Start of Data supplied

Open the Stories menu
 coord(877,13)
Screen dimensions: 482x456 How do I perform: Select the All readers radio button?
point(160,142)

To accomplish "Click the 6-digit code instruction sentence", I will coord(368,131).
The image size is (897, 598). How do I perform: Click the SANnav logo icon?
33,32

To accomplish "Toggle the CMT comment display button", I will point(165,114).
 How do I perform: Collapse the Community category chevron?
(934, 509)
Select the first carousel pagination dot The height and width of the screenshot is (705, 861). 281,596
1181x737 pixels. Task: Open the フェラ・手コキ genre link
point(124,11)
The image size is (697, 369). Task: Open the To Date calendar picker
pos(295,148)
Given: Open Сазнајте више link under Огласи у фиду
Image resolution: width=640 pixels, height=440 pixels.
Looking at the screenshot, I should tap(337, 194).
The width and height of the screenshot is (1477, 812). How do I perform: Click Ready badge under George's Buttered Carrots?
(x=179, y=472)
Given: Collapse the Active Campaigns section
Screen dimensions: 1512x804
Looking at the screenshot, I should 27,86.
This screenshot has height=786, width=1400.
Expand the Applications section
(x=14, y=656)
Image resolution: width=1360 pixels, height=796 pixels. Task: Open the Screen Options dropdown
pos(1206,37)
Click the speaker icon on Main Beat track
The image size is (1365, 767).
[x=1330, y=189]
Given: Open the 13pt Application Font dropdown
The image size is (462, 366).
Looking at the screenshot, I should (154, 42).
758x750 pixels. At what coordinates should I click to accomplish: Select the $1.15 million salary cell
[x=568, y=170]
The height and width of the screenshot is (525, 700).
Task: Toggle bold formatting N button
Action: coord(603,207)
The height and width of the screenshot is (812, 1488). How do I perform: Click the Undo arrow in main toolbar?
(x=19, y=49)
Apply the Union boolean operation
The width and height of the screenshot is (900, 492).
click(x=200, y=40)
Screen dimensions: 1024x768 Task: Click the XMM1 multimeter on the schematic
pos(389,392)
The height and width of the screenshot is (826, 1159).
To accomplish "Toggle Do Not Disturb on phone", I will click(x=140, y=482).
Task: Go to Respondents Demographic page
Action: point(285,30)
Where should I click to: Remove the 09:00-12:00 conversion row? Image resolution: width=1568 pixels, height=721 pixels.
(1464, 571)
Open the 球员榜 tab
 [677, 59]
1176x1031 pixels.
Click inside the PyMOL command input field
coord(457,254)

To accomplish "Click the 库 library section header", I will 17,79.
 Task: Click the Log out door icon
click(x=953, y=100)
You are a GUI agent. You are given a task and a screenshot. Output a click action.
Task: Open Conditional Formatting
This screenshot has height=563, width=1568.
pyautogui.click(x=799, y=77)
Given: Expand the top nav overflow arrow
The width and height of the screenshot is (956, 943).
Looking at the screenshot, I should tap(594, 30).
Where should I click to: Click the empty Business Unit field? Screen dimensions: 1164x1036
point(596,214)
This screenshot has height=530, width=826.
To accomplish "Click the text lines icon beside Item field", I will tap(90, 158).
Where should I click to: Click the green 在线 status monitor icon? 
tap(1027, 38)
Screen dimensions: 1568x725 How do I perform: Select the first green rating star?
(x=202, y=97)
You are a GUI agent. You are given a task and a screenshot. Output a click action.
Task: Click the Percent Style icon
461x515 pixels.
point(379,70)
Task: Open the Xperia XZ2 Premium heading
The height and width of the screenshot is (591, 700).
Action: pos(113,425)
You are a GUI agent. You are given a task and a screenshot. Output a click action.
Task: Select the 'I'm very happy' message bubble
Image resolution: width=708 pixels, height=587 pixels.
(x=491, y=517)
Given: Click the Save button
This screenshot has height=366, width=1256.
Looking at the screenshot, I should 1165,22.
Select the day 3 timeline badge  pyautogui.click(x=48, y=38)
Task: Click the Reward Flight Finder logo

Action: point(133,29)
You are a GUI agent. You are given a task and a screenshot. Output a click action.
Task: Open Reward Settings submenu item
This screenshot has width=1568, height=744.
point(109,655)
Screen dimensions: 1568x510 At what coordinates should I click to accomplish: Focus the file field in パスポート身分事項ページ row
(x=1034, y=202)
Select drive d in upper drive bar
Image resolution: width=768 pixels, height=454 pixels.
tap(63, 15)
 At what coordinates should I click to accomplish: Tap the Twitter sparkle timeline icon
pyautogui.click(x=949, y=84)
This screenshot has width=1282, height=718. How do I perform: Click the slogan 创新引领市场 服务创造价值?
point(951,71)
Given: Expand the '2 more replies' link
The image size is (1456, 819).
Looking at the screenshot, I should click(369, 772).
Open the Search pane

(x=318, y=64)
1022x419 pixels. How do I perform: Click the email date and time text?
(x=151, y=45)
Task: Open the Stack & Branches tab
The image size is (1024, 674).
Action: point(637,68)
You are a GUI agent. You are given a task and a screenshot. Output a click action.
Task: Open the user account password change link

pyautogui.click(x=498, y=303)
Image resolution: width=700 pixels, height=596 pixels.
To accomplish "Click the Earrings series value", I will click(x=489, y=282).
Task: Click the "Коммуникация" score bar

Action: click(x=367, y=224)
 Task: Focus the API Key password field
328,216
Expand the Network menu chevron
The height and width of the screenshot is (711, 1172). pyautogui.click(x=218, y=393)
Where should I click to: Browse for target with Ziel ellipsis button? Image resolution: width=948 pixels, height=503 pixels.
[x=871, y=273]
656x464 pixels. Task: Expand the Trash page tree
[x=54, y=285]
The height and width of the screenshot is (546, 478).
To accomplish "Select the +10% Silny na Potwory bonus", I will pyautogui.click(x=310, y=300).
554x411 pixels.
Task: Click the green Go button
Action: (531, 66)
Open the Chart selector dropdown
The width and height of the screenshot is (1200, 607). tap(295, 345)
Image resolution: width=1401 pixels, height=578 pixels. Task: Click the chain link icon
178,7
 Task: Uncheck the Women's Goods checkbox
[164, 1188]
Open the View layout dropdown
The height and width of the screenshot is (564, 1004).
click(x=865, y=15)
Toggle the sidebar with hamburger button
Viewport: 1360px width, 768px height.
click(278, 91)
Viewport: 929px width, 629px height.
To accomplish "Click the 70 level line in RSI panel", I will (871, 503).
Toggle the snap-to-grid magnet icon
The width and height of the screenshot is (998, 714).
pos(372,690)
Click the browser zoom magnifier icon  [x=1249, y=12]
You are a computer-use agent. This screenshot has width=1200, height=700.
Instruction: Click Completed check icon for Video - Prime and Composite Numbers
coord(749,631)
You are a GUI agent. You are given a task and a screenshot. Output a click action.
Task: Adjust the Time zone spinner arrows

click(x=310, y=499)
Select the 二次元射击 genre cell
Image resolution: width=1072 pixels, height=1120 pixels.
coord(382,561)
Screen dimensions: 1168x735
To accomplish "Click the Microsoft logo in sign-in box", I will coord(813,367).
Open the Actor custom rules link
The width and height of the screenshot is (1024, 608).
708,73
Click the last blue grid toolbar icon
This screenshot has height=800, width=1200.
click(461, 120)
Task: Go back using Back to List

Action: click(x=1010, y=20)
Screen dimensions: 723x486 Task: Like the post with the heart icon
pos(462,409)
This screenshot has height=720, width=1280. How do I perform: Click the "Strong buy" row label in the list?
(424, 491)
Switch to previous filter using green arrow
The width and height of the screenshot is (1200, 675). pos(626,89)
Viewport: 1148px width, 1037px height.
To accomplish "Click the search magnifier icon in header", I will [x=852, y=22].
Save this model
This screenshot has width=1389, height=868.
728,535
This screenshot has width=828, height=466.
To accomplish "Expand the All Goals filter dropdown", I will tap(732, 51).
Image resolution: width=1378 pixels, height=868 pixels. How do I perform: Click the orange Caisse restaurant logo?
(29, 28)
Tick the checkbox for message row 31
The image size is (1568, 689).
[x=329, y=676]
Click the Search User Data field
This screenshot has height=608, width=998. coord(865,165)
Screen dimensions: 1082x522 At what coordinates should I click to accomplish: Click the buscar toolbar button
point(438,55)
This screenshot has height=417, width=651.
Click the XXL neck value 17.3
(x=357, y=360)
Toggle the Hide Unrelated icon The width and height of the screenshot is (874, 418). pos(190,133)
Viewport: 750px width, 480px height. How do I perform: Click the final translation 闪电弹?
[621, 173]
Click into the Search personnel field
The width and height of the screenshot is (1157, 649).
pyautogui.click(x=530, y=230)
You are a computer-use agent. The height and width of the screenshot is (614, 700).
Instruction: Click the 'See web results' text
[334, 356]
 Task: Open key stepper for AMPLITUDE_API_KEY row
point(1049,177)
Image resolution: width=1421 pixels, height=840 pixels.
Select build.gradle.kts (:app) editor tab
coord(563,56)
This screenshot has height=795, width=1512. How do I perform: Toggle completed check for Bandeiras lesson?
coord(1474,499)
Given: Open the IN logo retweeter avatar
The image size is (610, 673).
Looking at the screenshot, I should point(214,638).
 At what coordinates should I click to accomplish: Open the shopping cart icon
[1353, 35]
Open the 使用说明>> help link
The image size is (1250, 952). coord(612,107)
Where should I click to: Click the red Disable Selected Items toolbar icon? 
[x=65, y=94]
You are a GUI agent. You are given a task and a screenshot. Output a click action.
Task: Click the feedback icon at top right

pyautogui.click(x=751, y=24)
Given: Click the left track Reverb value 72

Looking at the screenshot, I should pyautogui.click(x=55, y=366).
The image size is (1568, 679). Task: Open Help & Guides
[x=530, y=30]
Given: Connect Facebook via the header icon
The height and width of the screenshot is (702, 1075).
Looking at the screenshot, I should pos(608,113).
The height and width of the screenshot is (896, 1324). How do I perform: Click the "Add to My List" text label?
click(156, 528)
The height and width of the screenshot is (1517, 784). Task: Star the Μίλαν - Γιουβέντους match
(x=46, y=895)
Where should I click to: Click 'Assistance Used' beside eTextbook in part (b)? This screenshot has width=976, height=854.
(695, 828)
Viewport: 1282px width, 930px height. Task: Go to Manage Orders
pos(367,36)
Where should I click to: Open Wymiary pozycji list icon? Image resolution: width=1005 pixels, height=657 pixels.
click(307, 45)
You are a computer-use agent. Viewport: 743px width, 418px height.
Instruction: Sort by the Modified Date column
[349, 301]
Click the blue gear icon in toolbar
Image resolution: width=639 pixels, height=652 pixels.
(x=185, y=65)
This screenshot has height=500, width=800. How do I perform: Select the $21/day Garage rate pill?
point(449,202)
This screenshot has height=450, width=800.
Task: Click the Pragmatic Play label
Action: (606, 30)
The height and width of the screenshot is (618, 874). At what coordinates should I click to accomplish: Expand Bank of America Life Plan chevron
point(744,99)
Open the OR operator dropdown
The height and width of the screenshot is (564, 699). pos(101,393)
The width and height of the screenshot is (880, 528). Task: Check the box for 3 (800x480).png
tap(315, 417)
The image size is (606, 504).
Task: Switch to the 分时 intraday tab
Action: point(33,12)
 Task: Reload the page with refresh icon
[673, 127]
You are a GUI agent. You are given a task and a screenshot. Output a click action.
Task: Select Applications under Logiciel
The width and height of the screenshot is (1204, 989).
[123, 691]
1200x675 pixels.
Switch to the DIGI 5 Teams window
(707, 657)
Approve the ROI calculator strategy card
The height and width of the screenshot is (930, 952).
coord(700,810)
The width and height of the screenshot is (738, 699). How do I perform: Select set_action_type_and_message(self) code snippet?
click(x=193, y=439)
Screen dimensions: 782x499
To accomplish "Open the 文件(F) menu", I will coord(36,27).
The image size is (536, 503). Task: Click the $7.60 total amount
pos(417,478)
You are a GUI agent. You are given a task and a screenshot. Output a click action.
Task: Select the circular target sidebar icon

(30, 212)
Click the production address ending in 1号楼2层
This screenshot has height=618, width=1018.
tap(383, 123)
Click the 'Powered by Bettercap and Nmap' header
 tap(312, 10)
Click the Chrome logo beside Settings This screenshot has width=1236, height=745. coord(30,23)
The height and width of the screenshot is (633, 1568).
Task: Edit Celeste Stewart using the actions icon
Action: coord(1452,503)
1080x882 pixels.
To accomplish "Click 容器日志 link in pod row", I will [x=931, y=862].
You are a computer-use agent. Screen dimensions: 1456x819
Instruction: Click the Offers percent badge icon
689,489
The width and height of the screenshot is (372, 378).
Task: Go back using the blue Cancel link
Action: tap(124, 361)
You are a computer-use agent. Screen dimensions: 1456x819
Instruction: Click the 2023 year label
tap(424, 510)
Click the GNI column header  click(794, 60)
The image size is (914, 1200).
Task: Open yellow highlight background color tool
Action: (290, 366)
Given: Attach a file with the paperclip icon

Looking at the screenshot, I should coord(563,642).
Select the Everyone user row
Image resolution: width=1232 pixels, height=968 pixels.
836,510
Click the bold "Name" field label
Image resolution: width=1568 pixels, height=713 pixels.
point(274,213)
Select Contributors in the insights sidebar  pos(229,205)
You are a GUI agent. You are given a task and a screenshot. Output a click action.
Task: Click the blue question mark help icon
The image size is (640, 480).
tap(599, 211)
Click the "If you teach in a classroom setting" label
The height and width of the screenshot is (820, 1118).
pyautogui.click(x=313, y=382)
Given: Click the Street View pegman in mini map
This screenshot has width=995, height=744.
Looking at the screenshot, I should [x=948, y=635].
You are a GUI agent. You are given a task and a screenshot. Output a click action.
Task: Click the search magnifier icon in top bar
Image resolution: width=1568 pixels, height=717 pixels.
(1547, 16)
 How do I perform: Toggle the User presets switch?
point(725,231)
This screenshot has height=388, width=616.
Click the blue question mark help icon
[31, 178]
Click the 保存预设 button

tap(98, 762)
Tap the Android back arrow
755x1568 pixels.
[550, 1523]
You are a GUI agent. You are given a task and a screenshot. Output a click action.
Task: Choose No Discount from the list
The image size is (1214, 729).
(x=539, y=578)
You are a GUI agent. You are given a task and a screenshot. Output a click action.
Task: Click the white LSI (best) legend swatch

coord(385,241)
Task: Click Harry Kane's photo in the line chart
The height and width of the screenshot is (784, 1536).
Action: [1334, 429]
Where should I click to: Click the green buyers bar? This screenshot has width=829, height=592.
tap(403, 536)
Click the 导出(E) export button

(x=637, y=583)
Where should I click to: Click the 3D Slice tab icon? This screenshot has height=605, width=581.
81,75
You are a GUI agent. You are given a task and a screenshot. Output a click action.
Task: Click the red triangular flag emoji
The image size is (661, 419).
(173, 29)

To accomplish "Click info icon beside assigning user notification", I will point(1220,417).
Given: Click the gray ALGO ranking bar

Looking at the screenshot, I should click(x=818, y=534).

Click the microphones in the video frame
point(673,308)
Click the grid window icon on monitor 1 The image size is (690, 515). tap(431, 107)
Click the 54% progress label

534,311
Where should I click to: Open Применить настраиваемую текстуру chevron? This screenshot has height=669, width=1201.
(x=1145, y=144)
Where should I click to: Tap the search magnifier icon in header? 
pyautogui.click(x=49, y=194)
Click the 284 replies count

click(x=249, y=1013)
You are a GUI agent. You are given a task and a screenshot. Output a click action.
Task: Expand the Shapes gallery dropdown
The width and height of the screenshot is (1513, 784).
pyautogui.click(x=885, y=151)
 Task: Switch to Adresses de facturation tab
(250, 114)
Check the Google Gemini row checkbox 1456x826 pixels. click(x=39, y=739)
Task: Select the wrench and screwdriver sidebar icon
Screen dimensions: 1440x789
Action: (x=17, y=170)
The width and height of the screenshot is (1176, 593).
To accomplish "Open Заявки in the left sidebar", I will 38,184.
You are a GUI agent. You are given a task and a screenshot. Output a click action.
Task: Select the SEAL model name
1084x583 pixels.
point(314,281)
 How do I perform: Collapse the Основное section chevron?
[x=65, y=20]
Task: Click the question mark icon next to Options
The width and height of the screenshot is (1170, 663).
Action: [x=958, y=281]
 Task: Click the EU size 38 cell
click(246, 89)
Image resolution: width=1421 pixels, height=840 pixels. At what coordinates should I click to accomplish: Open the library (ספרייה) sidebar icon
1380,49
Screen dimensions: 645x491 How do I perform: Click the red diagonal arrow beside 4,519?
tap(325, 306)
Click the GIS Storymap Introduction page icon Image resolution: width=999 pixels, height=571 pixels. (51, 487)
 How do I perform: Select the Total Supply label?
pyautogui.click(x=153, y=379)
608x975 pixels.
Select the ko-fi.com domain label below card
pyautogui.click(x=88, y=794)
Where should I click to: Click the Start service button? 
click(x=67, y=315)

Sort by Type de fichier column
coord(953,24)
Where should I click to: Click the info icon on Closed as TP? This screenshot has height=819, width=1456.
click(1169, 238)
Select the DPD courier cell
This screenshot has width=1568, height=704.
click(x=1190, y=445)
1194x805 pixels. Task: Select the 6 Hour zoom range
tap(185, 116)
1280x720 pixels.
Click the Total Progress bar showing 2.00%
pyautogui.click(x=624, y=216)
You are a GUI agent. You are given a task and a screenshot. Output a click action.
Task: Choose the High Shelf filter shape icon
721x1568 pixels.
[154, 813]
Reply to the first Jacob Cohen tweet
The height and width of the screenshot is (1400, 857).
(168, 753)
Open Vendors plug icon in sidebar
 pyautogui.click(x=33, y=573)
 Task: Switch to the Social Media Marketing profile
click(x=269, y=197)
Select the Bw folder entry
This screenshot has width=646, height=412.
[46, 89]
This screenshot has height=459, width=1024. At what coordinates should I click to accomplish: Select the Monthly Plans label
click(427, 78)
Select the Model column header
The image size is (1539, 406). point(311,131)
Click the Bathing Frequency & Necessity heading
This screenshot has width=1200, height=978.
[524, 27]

End of Data supplied

Task goal :: Using the records above, restate word for word the lines from the one with "Task: Choose No Discount from the list" through the one with "Task: Expand the Shapes gallery dropdown", both included.

Solution ::
Task: Choose No Discount from the list
The image size is (1214, 729).
(x=539, y=578)
You are a GUI agent. You are given a task and a screenshot. Output a click action.
Task: Click the white LSI (best) legend swatch

coord(385,241)
Task: Click Harry Kane's photo in the line chart
The height and width of the screenshot is (784, 1536).
Action: [1334, 429]
Where should I click to: Click the green buyers bar? This screenshot has width=829, height=592.
tap(403, 536)
Click the 导出(E) export button

(x=637, y=583)
Where should I click to: Click the 3D Slice tab icon? This screenshot has height=605, width=581.
81,75
You are a GUI agent. You are given a task and a screenshot. Output a click action.
Task: Click the red triangular flag emoji
The image size is (661, 419).
(173, 29)

To accomplish "Click info icon beside assigning user notification", I will point(1220,417).
Given: Click the gray ALGO ranking bar

Looking at the screenshot, I should click(x=818, y=534).

Click the microphones in the video frame
point(673,308)
Click the grid window icon on monitor 1 The image size is (690, 515). tap(431, 107)
Click the 54% progress label

534,311
Where should I click to: Open Применить настраиваемую текстуру chevron? This screenshot has height=669, width=1201.
(x=1145, y=144)
Where should I click to: Tap the search magnifier icon in header? 
pyautogui.click(x=49, y=194)
Click the 284 replies count

click(x=249, y=1013)
You are a GUI agent. You are given a task and a screenshot. Output a click action.
Task: Expand the Shapes gallery dropdown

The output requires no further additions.